▶ _Exercise goal_
Return the records below from the line containing "Task: Click the line" onward, exactly, through and including the last line.

▶ _Available records_
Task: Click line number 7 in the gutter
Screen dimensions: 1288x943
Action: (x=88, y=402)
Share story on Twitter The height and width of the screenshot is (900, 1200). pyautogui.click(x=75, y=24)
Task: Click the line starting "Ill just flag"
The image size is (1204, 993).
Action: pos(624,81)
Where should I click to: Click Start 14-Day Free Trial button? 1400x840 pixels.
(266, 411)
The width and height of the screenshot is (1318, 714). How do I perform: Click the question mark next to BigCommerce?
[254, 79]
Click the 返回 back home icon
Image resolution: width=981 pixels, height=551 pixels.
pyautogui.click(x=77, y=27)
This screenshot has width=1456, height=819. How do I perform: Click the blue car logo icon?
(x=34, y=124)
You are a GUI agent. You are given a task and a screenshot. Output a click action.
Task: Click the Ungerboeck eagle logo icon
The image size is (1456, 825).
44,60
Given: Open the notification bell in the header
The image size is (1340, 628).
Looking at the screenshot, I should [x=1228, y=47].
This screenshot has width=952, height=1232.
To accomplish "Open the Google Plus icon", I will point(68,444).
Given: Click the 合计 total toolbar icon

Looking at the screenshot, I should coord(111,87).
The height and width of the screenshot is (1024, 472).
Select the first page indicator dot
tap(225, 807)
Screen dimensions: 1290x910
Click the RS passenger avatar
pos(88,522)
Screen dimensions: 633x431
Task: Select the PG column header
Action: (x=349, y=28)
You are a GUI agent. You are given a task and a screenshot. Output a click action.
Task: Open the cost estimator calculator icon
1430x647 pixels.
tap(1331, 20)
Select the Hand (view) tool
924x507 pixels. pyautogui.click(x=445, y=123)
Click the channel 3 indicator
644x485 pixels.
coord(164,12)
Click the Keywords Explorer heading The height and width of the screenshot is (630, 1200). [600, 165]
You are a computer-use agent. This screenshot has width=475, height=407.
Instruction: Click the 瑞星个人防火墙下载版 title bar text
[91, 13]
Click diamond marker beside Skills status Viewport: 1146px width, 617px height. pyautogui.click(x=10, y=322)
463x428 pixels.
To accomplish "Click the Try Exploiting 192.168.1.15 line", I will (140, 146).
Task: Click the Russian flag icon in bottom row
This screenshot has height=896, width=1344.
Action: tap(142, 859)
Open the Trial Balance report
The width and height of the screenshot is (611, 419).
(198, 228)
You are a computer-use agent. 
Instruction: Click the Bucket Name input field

▶ _Solution to this exercise_
Task: Click the line starting "Ill just flag"
The image size is (1204, 993).
Action: pos(624,81)
Where should I click to: Click Start 14-Day Free Trial button? 1400x840 pixels.
(266, 411)
The width and height of the screenshot is (1318, 714). How do I perform: Click the question mark next to BigCommerce?
[254, 79]
Click the 返回 back home icon
Image resolution: width=981 pixels, height=551 pixels.
pyautogui.click(x=77, y=27)
This screenshot has width=1456, height=819. How do I perform: Click the blue car logo icon?
(x=34, y=124)
You are a GUI agent. You are given a task and a screenshot. Output a click action.
Task: Click the Ungerboeck eagle logo icon
The image size is (1456, 825).
44,60
Given: Open the notification bell in the header
The image size is (1340, 628).
Looking at the screenshot, I should [x=1228, y=47].
This screenshot has width=952, height=1232.
To accomplish "Open the Google Plus icon", I will point(68,444).
Given: Click the 合计 total toolbar icon

Looking at the screenshot, I should coord(111,87).
The height and width of the screenshot is (1024, 472).
Select the first page indicator dot
tap(225, 807)
Screen dimensions: 1290x910
Click the RS passenger avatar
pos(88,522)
Screen dimensions: 633x431
Task: Select the PG column header
Action: (x=349, y=28)
You are a GUI agent. You are given a task and a screenshot. Output a click action.
Task: Open the cost estimator calculator icon
1430x647 pixels.
tap(1331, 20)
Select the Hand (view) tool
924x507 pixels. pyautogui.click(x=445, y=123)
Click the channel 3 indicator
644x485 pixels.
coord(164,12)
Click the Keywords Explorer heading The height and width of the screenshot is (630, 1200). [600, 165]
You are a computer-use agent. This screenshot has width=475, height=407.
Instruction: Click the 瑞星个人防火墙下载版 title bar text
[91, 13]
Click diamond marker beside Skills status Viewport: 1146px width, 617px height. pyautogui.click(x=10, y=322)
463x428 pixels.
To accomplish "Click the Try Exploiting 192.168.1.15 line", I will (140, 146).
Task: Click the Russian flag icon in bottom row
This screenshot has height=896, width=1344.
Action: tap(142, 859)
Open the Trial Balance report
The width and height of the screenshot is (611, 419).
(198, 228)
You are a computer-use agent. 
Instruction: Click the Bucket Name input field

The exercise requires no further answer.